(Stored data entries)
====
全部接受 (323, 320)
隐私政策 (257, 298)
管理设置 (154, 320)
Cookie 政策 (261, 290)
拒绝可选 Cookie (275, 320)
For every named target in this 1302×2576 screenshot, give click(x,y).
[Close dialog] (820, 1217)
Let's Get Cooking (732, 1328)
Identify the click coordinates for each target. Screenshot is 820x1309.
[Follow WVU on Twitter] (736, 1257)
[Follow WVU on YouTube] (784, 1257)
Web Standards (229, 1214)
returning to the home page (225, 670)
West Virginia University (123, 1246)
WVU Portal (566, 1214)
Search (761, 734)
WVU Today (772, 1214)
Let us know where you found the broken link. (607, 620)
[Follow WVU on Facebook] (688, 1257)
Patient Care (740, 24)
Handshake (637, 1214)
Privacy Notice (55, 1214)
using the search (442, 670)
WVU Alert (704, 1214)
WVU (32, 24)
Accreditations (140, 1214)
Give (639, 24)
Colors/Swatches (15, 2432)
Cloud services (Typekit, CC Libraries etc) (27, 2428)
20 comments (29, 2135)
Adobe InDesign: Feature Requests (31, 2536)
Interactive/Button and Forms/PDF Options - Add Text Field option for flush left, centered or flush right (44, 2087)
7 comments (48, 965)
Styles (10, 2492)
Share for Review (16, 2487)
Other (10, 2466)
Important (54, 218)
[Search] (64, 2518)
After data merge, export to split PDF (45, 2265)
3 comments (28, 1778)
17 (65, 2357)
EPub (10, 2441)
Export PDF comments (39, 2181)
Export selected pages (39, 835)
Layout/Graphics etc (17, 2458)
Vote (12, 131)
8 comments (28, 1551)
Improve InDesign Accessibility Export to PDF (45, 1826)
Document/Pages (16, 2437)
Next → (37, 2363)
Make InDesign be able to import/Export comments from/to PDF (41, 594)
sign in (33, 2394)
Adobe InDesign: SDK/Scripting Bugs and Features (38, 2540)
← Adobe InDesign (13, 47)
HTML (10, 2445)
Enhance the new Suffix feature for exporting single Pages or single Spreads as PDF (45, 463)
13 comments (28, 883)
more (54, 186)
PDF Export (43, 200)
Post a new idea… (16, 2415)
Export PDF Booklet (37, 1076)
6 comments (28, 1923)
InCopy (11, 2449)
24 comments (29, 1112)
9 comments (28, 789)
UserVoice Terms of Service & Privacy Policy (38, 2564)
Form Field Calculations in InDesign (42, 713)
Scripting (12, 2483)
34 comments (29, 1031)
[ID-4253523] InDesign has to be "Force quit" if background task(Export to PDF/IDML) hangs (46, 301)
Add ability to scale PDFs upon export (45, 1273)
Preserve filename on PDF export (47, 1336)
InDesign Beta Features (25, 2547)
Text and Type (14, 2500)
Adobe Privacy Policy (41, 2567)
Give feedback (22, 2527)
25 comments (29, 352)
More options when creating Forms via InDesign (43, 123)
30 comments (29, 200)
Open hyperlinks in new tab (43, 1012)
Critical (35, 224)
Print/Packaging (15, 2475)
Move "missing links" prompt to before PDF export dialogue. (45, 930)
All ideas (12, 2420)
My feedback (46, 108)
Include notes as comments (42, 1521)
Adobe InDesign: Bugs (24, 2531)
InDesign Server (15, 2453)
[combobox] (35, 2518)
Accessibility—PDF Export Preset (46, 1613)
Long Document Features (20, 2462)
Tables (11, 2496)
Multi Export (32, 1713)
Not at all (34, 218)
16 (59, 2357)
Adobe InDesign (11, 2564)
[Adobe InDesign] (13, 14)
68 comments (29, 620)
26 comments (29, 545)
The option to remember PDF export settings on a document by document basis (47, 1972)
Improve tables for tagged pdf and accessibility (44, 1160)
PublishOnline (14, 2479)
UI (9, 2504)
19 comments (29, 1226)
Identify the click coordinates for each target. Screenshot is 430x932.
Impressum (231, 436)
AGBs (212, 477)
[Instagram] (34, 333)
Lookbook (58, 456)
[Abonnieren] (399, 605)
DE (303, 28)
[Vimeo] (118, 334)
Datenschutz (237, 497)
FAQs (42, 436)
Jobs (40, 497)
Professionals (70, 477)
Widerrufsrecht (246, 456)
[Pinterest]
====
* THE TASK: Repeat every record, keeping each line exactly as it is.

* RESULT OF THIS TASK:
全部接受 (323, 320)
隐私政策 (257, 298)
管理设置 (154, 320)
Cookie 政策 (261, 290)
拒绝可选 Cookie (275, 320)
For every named target in this 1302×2576 screenshot, give click(x,y).
[Close dialog] (820, 1217)
Let's Get Cooking (732, 1328)
Identify the click coordinates for each target. Screenshot is 820x1309.
[Follow WVU on Twitter] (736, 1257)
[Follow WVU on YouTube] (784, 1257)
Web Standards (229, 1214)
returning to the home page (225, 670)
West Virginia University (123, 1246)
WVU Portal (566, 1214)
Search (761, 734)
WVU Today (772, 1214)
Let us know where you found the broken link. (607, 620)
[Follow WVU on Facebook] (688, 1257)
Patient Care (740, 24)
Handshake (637, 1214)
Privacy Notice (55, 1214)
using the search (442, 670)
WVU Alert (704, 1214)
WVU (32, 24)
Accreditations (140, 1214)
Give (639, 24)
Colors/Swatches (15, 2432)
Cloud services (Typekit, CC Libraries etc) (27, 2428)
20 comments (29, 2135)
Adobe InDesign: Feature Requests (31, 2536)
Interactive/Button and Forms/PDF Options - Add Text Field option for flush left, centered or flush right (44, 2087)
7 comments (48, 965)
Styles (10, 2492)
Share for Review (16, 2487)
Other (10, 2466)
Important (54, 218)
[Search] (64, 2518)
After data merge, export to split PDF (45, 2265)
3 comments (28, 1778)
17 (65, 2357)
EPub (10, 2441)
Export PDF comments (39, 2181)
Export selected pages (39, 835)
Layout/Graphics etc (17, 2458)
Vote (12, 131)
8 comments (28, 1551)
Improve InDesign Accessibility Export to PDF (45, 1826)
Document/Pages (16, 2437)
Next → (37, 2363)
Make InDesign be able to import/Export comments from/to PDF (41, 594)
sign in (33, 2394)
Adobe InDesign: SDK/Scripting Bugs and Features (38, 2540)
← Adobe InDesign (13, 47)
HTML (10, 2445)
Enhance the new Suffix feature for exporting single Pages or single Spreads as PDF (45, 463)
13 comments (28, 883)
more (54, 186)
PDF Export (43, 200)
Post a new idea… (16, 2415)
Export PDF Booklet (37, 1076)
6 comments (28, 1923)
InCopy (11, 2449)
24 comments (29, 1112)
9 comments (28, 789)
UserVoice Terms of Service & Privacy Policy (38, 2564)
Form Field Calculations in InDesign (42, 713)
Scripting (12, 2483)
34 comments (29, 1031)
[ID-4253523] InDesign has to be "Force quit" if background task(Export to PDF/IDML) hangs (46, 301)
Add ability to scale PDFs upon export (45, 1273)
Preserve filename on PDF export (47, 1336)
InDesign Beta Features (25, 2547)
Text and Type (14, 2500)
Adobe Privacy Policy (41, 2567)
Give feedback (22, 2527)
25 comments (29, 352)
More options when creating Forms via InDesign (43, 123)
30 comments (29, 200)
Open hyperlinks in new tab (43, 1012)
Critical (35, 224)
Print/Packaging (15, 2475)
Move "missing links" prompt to before PDF export dialogue. (45, 930)
All ideas (12, 2420)
My feedback (46, 108)
Include notes as comments (42, 1521)
Adobe InDesign: Bugs (24, 2531)
InDesign Server (15, 2453)
[combobox] (35, 2518)
Accessibility—PDF Export Preset (46, 1613)
Long Document Features (20, 2462)
Tables (11, 2496)
Multi Export (32, 1713)
Not at all (34, 218)
16 (59, 2357)
Adobe InDesign (11, 2564)
[Adobe InDesign] (13, 14)
68 comments (29, 620)
26 comments (29, 545)
The option to remember PDF export settings on a document by document basis (47, 1972)
Improve tables for tagged pdf and accessibility (44, 1160)
PublishOnline (14, 2479)
UI (9, 2504)
19 comments (29, 1226)
Identify the click coordinates for each target. Screenshot is 430x932.
Impressum (231, 436)
AGBs (212, 477)
[Instagram] (34, 333)
Lookbook (58, 456)
[Abonnieren] (399, 605)
DE (303, 28)
[Vimeo] (118, 334)
Datenschutz (237, 497)
FAQs (42, 436)
Jobs (40, 497)
Professionals (70, 477)
Widerrufsrecht (246, 456)
[Pinterest]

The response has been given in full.